Sputtering growth has led to a drop in consumer confidence, which fell in six of the first eight months of this year, including a 1.9 percent decline in August from July, according to a poll released on Aug. 23 by Buenos Aires-based Torcuato Di Tella University. Confidence in the government fell in August for a third consecutive month, according to the poll.
Fernandez’s policies to encourage domestic consumption by boosting wages and increasing public spending is fueling the fastest inflation in the region, said Claudio Loser, a former Western Hemisphere director for the International Monetary Fund who now runs Washington-based Centennial Group research company.
Wages rose an average 25 percent in the 12 months to July 31, official data show. Fernandez also boosted handouts to poor families and retirees’ pensions. Government spending rose 33 percent in the first seven months of this year while revenue rose 30 percent, according to the Economy Ministry.
“The government believes the central bank has to help growth by injecting liquidity to the market, so there’s no independent entity to control inflation,” Loser said in a telephone interview from Buenos Aires. “Argentina has suffered a significant loss in competitiveness due to inflation and a slowdown in economic activity.”

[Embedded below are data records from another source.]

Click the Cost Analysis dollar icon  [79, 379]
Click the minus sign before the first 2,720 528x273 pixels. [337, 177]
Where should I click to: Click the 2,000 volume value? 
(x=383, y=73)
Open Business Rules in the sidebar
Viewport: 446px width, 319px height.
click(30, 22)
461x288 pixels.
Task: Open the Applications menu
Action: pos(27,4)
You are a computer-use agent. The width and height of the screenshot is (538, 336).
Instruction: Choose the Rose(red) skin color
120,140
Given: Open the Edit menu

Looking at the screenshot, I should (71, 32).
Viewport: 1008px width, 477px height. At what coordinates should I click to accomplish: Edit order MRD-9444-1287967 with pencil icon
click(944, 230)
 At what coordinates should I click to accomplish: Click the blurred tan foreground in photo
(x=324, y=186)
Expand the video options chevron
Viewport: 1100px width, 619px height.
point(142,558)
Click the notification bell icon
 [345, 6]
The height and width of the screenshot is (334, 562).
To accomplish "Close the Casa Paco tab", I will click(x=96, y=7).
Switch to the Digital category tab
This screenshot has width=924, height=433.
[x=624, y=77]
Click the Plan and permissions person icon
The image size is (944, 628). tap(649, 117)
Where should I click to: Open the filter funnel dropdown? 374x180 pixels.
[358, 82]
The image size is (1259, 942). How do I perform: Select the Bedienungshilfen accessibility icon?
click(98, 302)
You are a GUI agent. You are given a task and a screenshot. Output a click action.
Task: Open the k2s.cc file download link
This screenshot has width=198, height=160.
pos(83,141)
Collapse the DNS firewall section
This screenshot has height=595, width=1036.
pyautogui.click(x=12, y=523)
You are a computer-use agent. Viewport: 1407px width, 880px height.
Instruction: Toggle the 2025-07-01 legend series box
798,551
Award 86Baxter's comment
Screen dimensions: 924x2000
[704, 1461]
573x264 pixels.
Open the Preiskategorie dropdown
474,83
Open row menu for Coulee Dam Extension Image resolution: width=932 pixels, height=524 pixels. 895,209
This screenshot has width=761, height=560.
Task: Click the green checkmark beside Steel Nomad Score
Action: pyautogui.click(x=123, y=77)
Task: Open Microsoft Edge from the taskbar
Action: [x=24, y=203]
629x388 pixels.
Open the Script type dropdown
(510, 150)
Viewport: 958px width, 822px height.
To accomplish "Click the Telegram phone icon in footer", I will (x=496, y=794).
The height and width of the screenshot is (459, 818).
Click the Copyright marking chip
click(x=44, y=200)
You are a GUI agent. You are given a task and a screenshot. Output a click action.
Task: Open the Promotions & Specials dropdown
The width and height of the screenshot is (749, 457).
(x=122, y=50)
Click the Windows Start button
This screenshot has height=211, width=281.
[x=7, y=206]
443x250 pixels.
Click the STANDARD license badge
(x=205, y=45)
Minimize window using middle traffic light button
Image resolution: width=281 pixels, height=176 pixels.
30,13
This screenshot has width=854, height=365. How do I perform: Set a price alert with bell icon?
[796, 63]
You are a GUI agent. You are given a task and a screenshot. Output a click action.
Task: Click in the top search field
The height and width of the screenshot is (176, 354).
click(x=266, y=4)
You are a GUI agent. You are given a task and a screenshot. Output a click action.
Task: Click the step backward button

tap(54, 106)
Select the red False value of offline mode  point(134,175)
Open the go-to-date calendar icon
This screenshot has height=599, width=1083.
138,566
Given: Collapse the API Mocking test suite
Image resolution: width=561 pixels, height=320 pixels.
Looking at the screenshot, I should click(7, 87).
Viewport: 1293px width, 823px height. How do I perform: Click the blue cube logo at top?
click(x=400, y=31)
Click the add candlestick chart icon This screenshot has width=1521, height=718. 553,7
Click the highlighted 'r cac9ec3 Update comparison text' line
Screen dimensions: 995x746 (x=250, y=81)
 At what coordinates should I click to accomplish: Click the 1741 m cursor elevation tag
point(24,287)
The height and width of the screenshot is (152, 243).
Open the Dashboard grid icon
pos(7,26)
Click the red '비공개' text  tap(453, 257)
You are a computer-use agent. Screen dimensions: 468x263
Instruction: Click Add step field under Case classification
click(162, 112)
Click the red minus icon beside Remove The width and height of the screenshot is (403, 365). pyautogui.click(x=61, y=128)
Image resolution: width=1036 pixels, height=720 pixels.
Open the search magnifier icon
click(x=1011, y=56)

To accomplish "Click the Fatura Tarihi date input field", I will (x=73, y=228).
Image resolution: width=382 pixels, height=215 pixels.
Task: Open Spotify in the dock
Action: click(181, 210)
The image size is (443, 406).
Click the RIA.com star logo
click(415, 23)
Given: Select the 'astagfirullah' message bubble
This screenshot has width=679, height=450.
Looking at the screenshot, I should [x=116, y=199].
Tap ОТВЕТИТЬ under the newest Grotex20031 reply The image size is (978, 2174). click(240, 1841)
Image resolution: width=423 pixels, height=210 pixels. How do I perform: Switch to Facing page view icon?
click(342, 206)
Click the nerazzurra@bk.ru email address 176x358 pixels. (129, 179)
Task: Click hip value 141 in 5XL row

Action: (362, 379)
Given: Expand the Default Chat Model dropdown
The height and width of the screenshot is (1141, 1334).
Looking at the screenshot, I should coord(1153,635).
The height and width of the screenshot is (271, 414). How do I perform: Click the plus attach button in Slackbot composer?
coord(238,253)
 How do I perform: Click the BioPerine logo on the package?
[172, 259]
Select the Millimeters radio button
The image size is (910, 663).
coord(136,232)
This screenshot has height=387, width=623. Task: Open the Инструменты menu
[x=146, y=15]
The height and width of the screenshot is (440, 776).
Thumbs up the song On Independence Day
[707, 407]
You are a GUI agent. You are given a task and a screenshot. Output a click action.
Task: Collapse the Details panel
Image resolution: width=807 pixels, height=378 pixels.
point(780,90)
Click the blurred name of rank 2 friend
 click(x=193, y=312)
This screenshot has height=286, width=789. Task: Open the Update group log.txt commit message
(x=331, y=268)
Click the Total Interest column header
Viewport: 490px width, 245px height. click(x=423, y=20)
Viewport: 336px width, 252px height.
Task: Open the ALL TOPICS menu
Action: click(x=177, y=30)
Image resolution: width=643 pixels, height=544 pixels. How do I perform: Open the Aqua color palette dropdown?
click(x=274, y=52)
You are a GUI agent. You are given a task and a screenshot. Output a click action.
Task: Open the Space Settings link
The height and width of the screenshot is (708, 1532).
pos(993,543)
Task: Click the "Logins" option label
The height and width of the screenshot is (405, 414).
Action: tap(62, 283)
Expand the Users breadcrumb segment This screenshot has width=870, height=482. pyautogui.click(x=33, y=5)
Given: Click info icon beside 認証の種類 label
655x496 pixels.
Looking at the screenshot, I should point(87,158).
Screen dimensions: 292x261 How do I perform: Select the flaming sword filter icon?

Argentina’s inflation data has been under question since early 2007, when Kirchner replaced senior staff at the national statistics agency. Last year the government fined more than a dozen researchers as much as 500,000 pesos ($107,000) each for reporting inflation rates that were higher than official data.
To avoid fines, economists now share their research with opposition lawmakers, who release a monthly report based on the data. The September report said prices rose 24 percent in August from a year earlier. Two days later, the statistics agency said annual inflation was 10 percent.
This week, the IMF gave the country until Dec. 17 to respond to concerns about the quality of its inflation and economic growth data. If the deadline is missed, the board can issue a declaration of censure, a warning that has never been used and which means sanctions may be applied if the concerns aren’t addressed.
According to the 2013 budget proposal, consumer prices will rise 10.8 percent next year after a 10.7 percent increase in 2012.